World Heritage Sites in Egypt: 

Nature

Orientalism

Orientalism is an intellectual and philosophical movement founded by bureaucrats in Britain with the aim of understanding the cultures, philosophies, and religions of the East during the British colonization of India in the mid-eighteenth century. The Orientalist movement was not limited to Britain and appeared in several European countries. Orientalists were interested in the Far East, the Near and Middle East, including the Arab countries.

Here we will shed light on three British Orientalists who visited Egypt in the 19th century and who have their works in the museums of England.

David Roberts

David Roberts was one of the great Victorian travellers and topographical painters.  He was a Scottish painter was born in Edinburgh (24 October 1796 – 25 November 1864) and began his career as a house painter and scene painter in Scotland.
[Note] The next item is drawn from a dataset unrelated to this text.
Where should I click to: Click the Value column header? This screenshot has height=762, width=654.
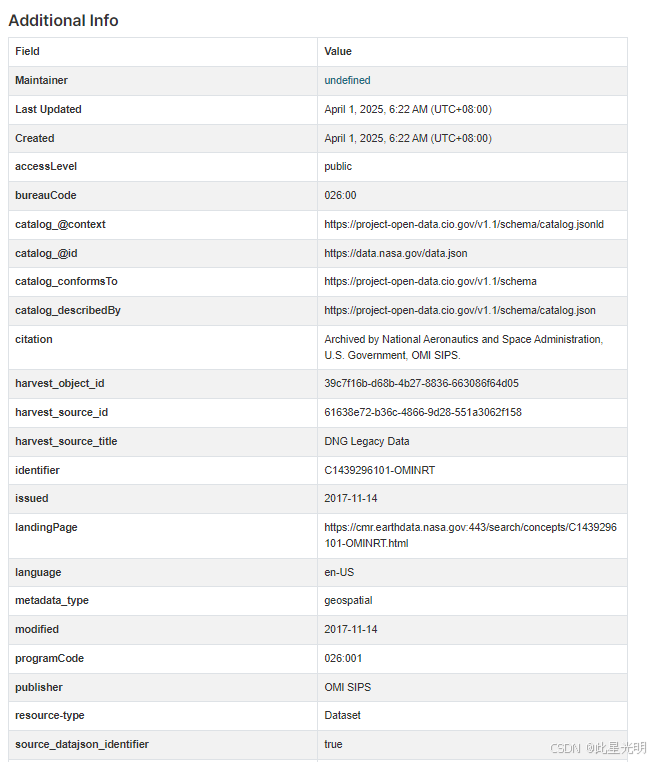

He visited Egypt in 1839, and like many others was inspired by the country.  It was visited by many travellers and lovers of collecting antiques to buy artwork depicting ancient Egypt. Muhammad Ali Pasha, ruler of Egypt at this time, received Roberts in Alexandria in 1839. Roberts travelled around Egypt to Luxor, Nubia, and the Sinai. He created a big collection of drawings and watercolour sketches.

William James Müller

William James Müller was a British landscape and figure painter, the best-known artist of the Bristol School. He was born in Bristol and studied painting under James Baker Pyne.  Müller visited the Middle East in 1838, where he visited Athens, and travelled onwards to Alexandria and Cairo, then went to Luxor, where he made drawings of the ruins and landscapes. His scenes of Egyptian streets and market proved especially popular. William James Müller visited Egypt from 1838 to 1839. This was at the same time as David Roberts and both artists were in search of subject matter.

William Holman Hunt

William Holman Hunt was an English painter, born in London 1827. He left England on 13 January 1854, hoping to rediscover the biblical lands in Egypt and Palestine.  In a letter to his fiancé, he wrote: “We intend, in seven or eight days, to take a tent and two camels with their drivers, and a servant to cook, and camp out by the Pyramids . . . By this plan we shall economize our hotel bill.”  His reaction to Egypt in a letter date to 1845: “There are palm trees which attract my passing admiration.” Also, he described the desert as “beautiful.” He painted mostly landscapes; three of these paintings were exhibited at the Royal Academy in 1856.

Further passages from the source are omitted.